__TASK OBJECTIVE__
Could you write out, exactly as they stand, only the lines in the listing below from the line with "Task: Click the discounted $3.33 price" to the line with "At what coordinates should I click to accomplish: Open", both ends included, without the pictures?

__DATASET EXTRACT__
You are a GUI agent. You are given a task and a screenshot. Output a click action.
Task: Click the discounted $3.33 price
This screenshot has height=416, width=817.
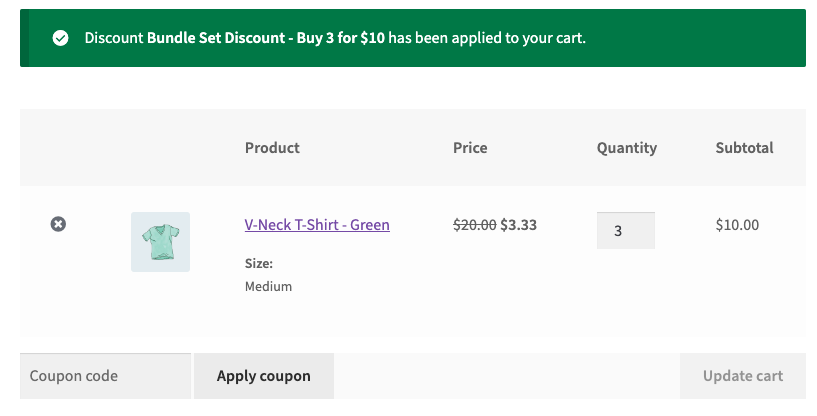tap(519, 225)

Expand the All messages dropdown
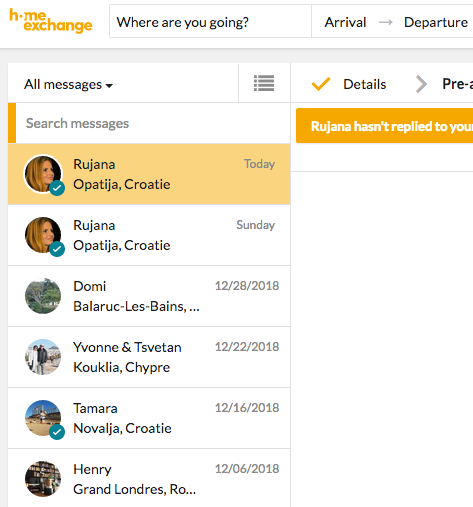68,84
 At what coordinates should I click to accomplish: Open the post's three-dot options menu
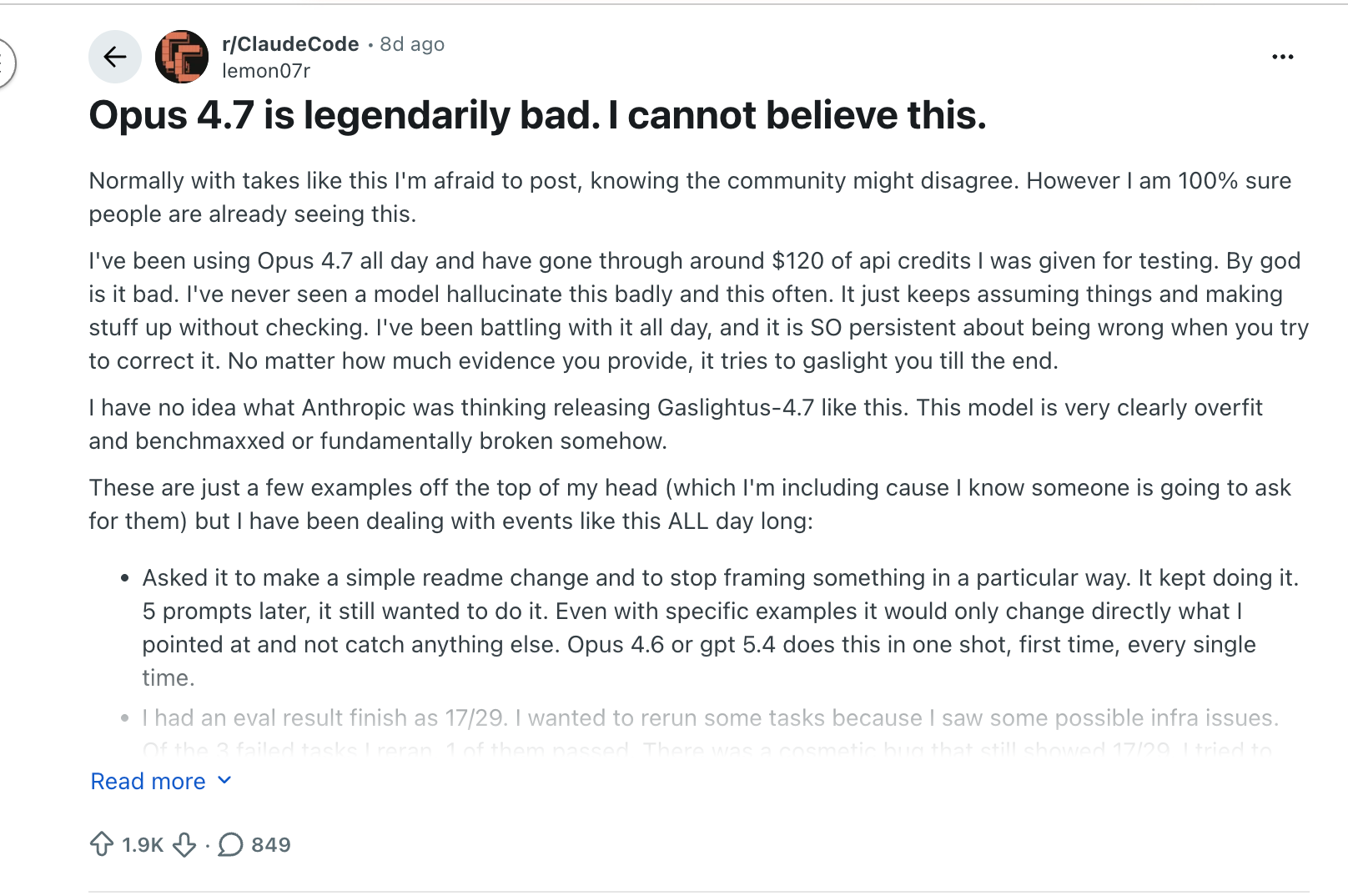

--

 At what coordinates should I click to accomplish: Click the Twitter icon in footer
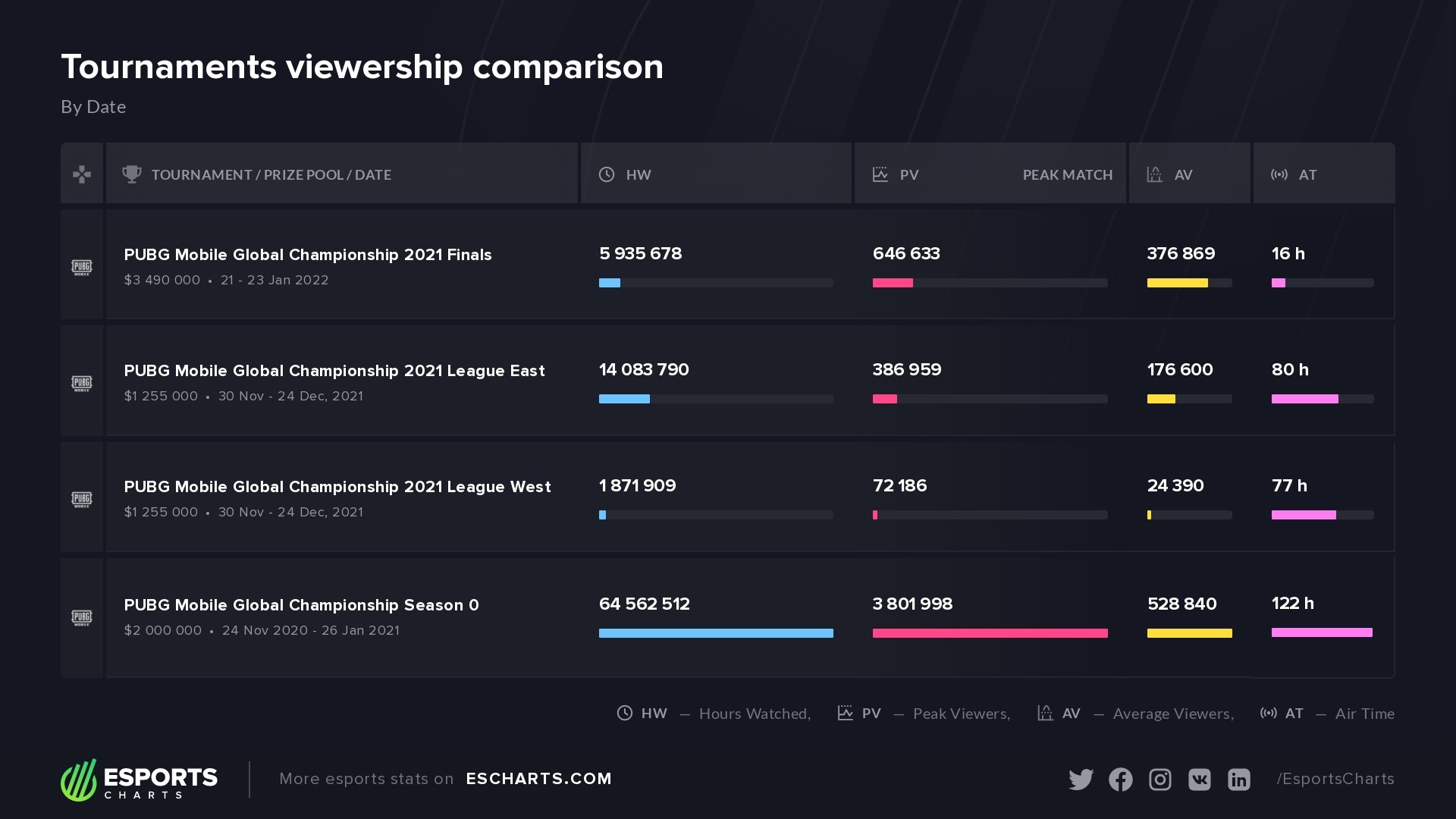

==

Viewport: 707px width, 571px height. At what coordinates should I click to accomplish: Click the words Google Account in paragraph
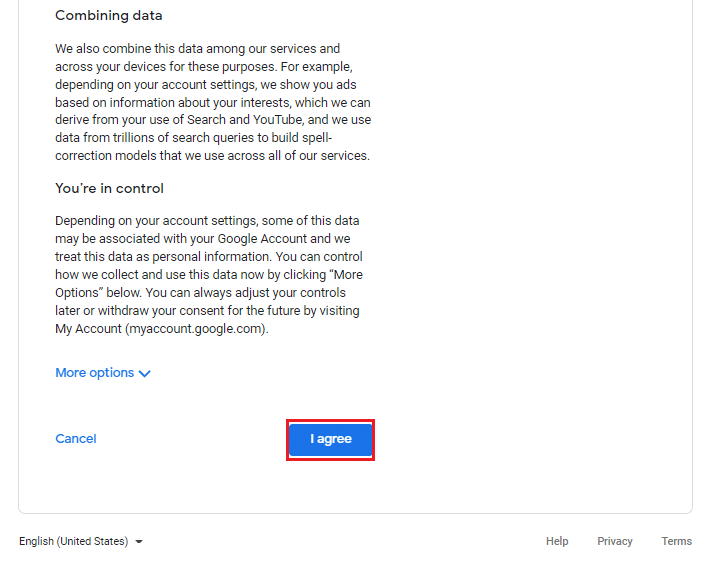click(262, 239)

__WRITTEN ANSWER__
Task: Click the discounted $3.33 price
This screenshot has height=416, width=817.
tap(519, 225)

Expand the All messages dropdown
68,84
 At what coordinates should I click to accomplish: Open the post's three-dot options menu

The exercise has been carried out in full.